Many of the great figures of the Chrisian faith made the teaching of children a personal priority. Chrysostom, Augustine, Aquinas, Luther, Calvin, Menno Simons, Wesley, Jonathan Edwards, Schliermacher, Karl Barth, Karl Rahner, etc. (see the excellent set of essays in 'The Child in Christian Thought' edited by Marcia J. Bunge) all wrote about and all were involved in the Christian nurture of children. Charles Spurgeon once said (something like) he would rather have the letters SST (for Sunday School Teacher) after his name than a Ph.D. They all knew the importance of working with children.

I heard Ishmael speak at Spring Harvest a few weeks ago, and he talked about how most of our children's workers are gifted pastorally, and that our children have a desperate need for gifted Bible teachers.

So where are the ministers? How can we give children's ministry the same value and recognition as the other ministries in our churches? When will we realise that the children are just as (if not more!) important than the adults? They are the church of today without whom there will be no church of tomorrow!

Children's Work: what's the budget?

According to the responses to my survey of Yorkshire Baptist Churches, very few of our churches have a specific or realistic budget for their children's work. And, as we know, the budget of any organisation effectively reflects where its priorities lie!

The only churches with any sort of realistic budget were those who employ a youth or children's worker, and then they have to factor in salaries, etc. Most of the rest said that if the children's workers have a bill that needs to be paid, or materials need to be bought for the Sunday School, then the church will pay the bill.

But telling your workers to come cap-in-hand to ask for money is a very different sort of relationship than giving them an amount of money at the beginning of the year to be spent on the children! I think we need to do some work here!

Sorry it's been a while

Sorry I haven't posted for a while (nearly two weeks). Life here is busy and stressful at the moment.

Friday, May 04, 2007

Children's Work: what's the purpose?

I've been analysing some of the responses to the 'Connecting the Christian Faith with Children' survey, ready for a steering group meeting next week. I'll post here some of the trends and significant issues that have come up.

Bear in mind that any figures relate only to those churches that have responded to my questionnaire!

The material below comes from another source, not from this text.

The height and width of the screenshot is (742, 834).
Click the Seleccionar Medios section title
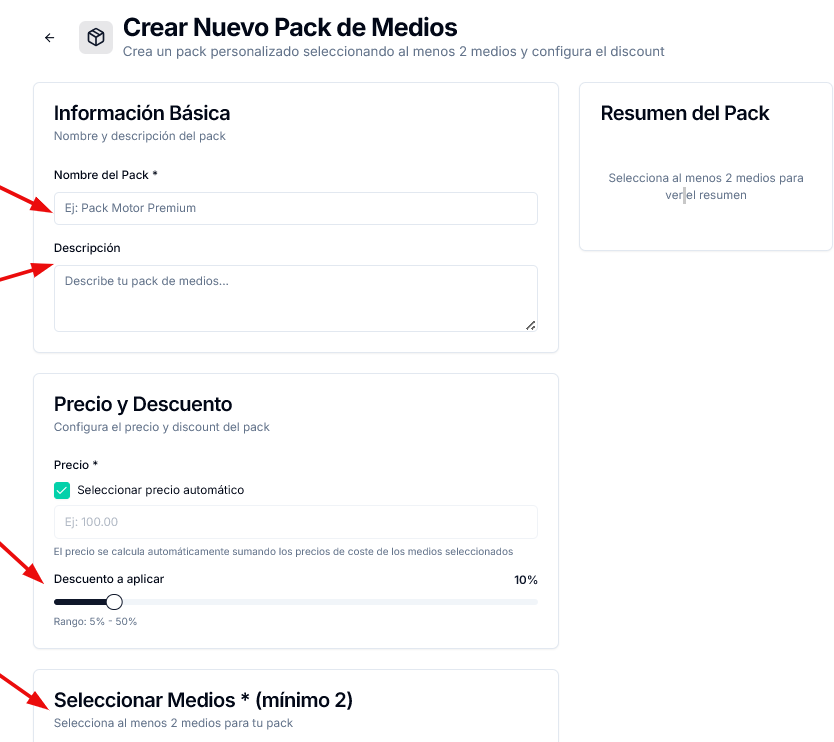(x=203, y=700)
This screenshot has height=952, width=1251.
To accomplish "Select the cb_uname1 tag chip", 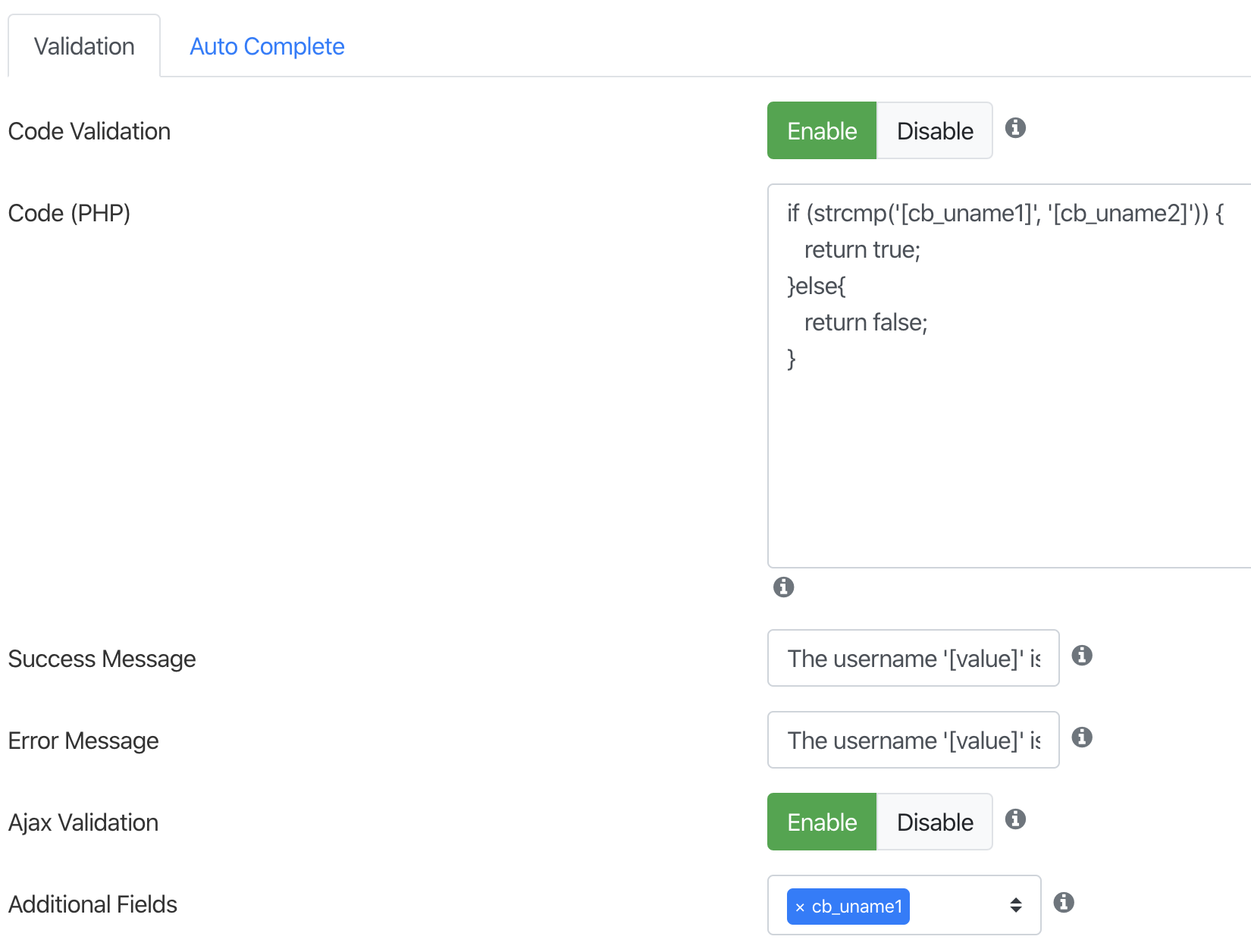I will (x=848, y=907).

Only 9% of churches have any specific mission statement / purpose statement for their children's work! And the responses from the minister and children's workers in the same church often contradicted one another with regard to the purpose of the children's work.

When it came to the section of the form giving a list of options (Is the purpose of your children's work to: Teach children the Bible? Develop their faith? Instruct them in the faith and traditions of the church? Help them to see their daily lives in the light of the Gospel? Incorporate them into the worship life of the church? Arm them against the dangers of secular culture? Nurture their sense of spirituality? Nurture their personal and social development? Convert them to Christianity? Or something else?) many forms just had all of the options ticked.

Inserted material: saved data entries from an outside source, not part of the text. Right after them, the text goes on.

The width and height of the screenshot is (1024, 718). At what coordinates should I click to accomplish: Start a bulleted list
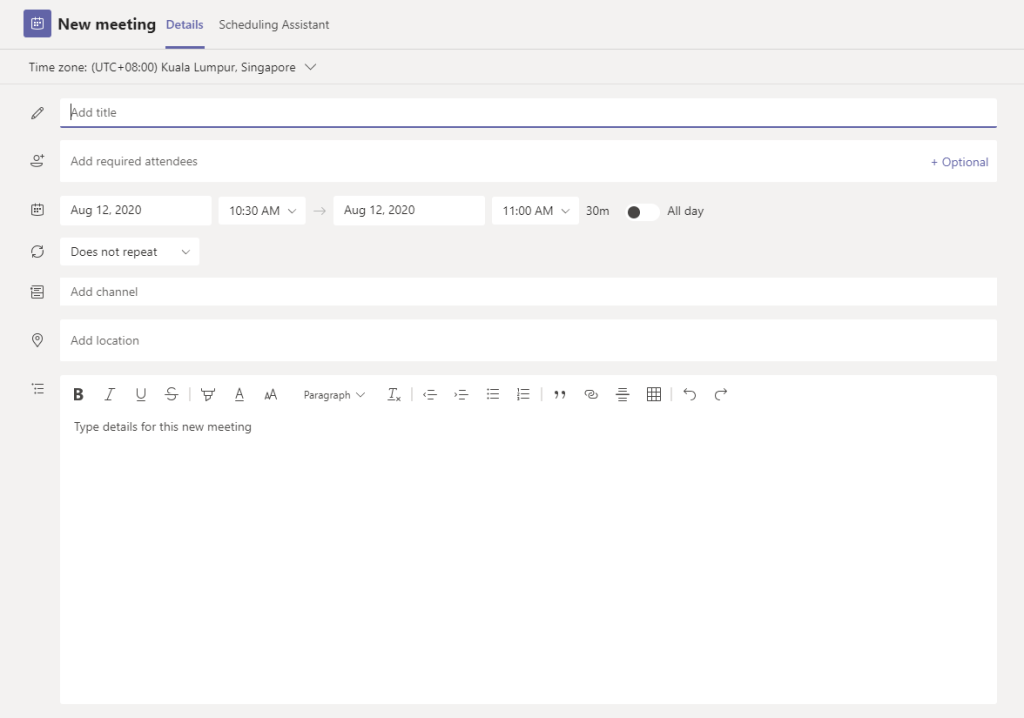493,395
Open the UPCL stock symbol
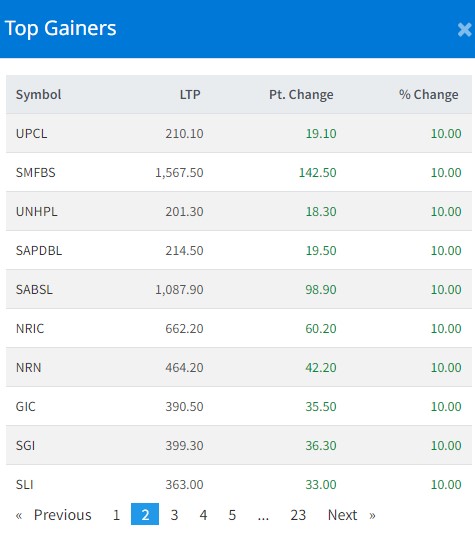 point(31,133)
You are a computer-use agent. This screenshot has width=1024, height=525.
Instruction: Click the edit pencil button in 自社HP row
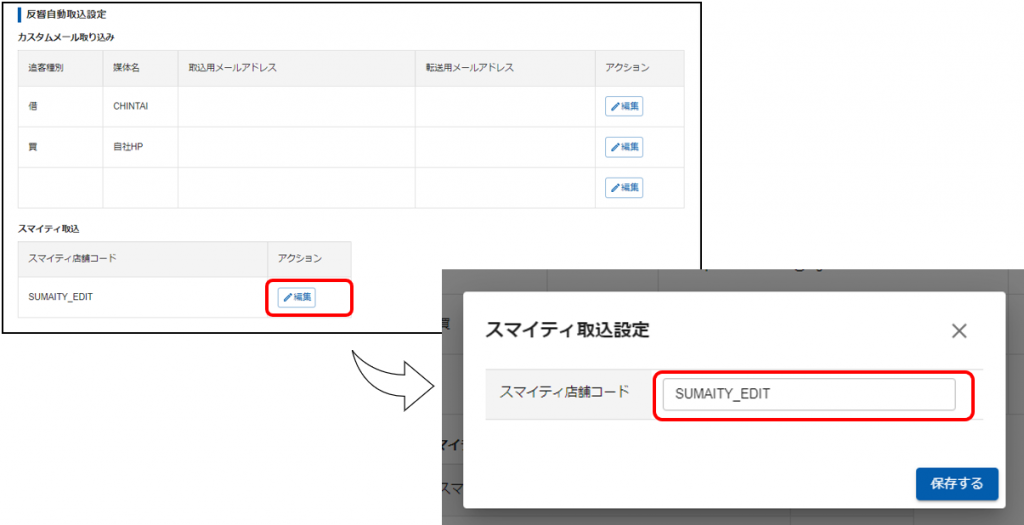coord(624,147)
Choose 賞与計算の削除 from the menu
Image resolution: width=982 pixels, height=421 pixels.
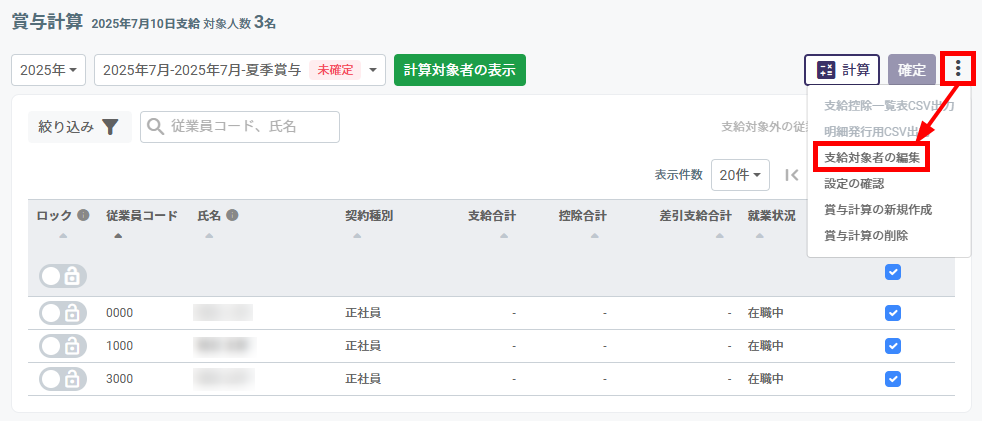pyautogui.click(x=866, y=236)
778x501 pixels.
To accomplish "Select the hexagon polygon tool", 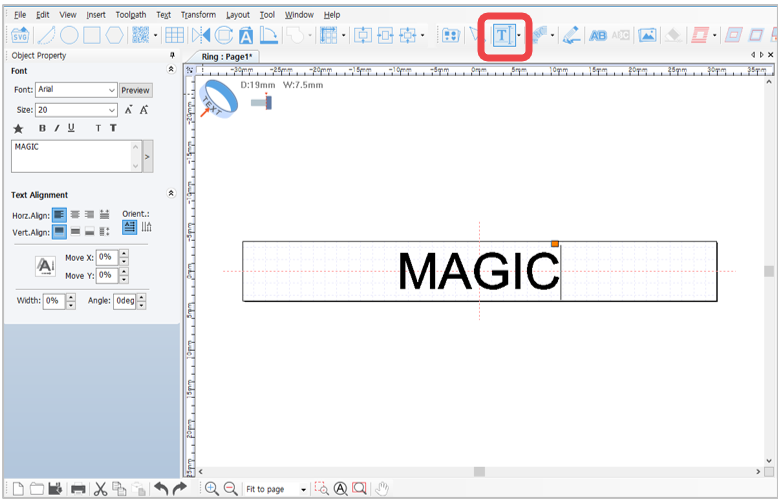I will (x=115, y=35).
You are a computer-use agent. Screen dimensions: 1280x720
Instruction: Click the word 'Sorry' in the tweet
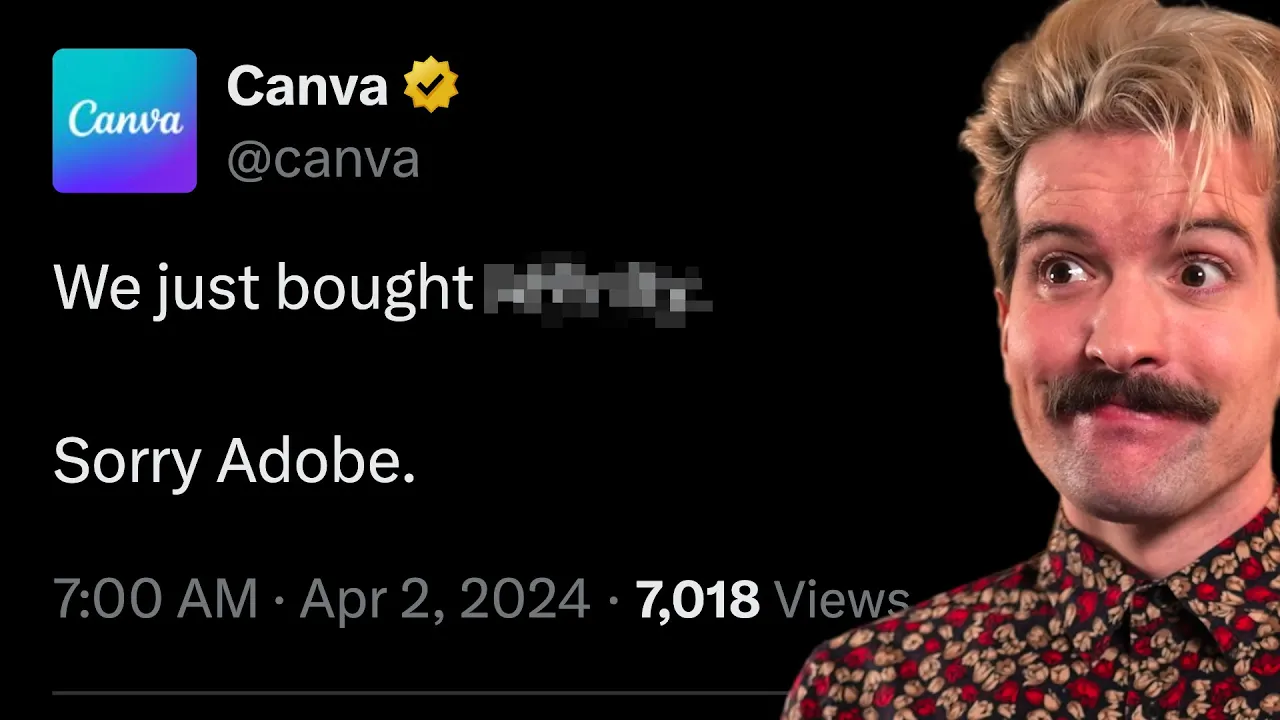(127, 462)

Where both the minister and the children's worker had filled in a copy of the form, they had generally ticked a different set of things!

A significant number of churches didn't select 'arm them against the dangers of secular culture', or 'nurture their spirituality' as purpose statements. I wonder why?

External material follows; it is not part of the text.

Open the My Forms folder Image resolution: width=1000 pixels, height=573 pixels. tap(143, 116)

A number also disliked the phrase 'convert them to Christianity' - some saying that this is God's work not ours, and others objecting on the grounds that it is too strong a phrase, preferring 'introduce them to Jesus'. Quite a number also added the item 'having fun' to the list.

It seems that we are totally confused about what the children's work / Sunday School / Junior Church is actually for. Very few of our churches have any clear idea of what is the purpose of their work with children. This all really concerns me.